How a Greeville Lab Is Testing for COVID, and How COVID Is Testing the Lab

Vincent Ghilione
/
Unsplash

Premier Medical Laboratory Services in Greenville is the first commercial lab in South Carolina to be validated, via FDA and CDC protocols, to test for COVID-19 in fluid samples.

That’s an increasingly important job as the number of test kits ramps up and the number of people being tested for the coronavirus climbs along with it. But the growing number of tests is putting a lot of pressure on small labs like Premier, which are increasingly tasked with getting results back fast.

According to Austin Shirley, Premier’s director of commercial operations, the lab is turning around about 400 COVID-19 tests per day. The thing is, the lab has the capability to turn around 5,000 per day. What’s holding up that kind of potential is a lack of resources, he says.

Premier makes most of its income by billing insurance for doctor visits and hospital stays. In non-pandemic times, the lab tests more typical samples like blood and wellness panel and cancer screenings – all of which effectively have been put on hiatus while Premier runs CIVID samples through its array of machines.

But as hospital beds fill up, insurance billings and claims are escalating, which means longer processing times on the administrative end. So Premier’s income is taking a hit as payments are coming in more slowly, say Shirley and the company’s vice president of compliance, Michael Conroy.

Both say Premier is waiting on federal and state government help to get it past its current output point; and that for now, it has to operate where it is in order to keep doing anything at all.

Shirley says Premier is not taking new business from its usual sources.
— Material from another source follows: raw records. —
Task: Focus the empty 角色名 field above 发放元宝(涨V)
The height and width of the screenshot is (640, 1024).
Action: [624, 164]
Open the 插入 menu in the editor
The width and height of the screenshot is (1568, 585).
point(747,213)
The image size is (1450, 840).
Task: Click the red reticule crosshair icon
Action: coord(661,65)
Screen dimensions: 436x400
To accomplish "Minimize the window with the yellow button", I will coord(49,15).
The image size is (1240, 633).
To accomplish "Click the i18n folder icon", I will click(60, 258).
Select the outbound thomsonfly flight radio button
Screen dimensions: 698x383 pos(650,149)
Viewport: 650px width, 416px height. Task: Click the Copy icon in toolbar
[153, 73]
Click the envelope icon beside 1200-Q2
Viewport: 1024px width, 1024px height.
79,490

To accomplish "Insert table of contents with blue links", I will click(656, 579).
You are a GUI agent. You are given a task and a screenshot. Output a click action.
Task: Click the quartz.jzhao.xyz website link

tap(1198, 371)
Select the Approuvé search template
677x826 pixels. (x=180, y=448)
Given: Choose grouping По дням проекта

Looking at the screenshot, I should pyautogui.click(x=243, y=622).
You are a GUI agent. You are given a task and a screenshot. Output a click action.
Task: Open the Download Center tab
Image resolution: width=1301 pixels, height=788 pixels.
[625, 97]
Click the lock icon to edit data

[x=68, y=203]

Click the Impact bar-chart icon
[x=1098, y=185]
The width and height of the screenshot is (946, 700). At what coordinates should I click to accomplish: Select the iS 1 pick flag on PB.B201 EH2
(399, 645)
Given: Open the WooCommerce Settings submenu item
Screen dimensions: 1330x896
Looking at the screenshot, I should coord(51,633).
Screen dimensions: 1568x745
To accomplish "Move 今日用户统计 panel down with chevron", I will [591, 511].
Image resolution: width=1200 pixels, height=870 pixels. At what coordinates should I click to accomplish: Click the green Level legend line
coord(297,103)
It’s honoring existing accounts, but with its hands full of COVID tests, Premier is partnering with other labs to take more non-COVIDwork.

“Right now we’re prioritizing South Carolina hospitals,” Shirley says. “Above just doing that, we’re prioritizing the medical staff and the patients that are admitted to those hospitals.”

It’s a way for Premier to keep things running, but the number of tests will increase, and so will the number of cases of COVID-19. By the end of April, DHEC estimates South Carolina will have seen more than 8,000 cumulative diagnoses of the disease.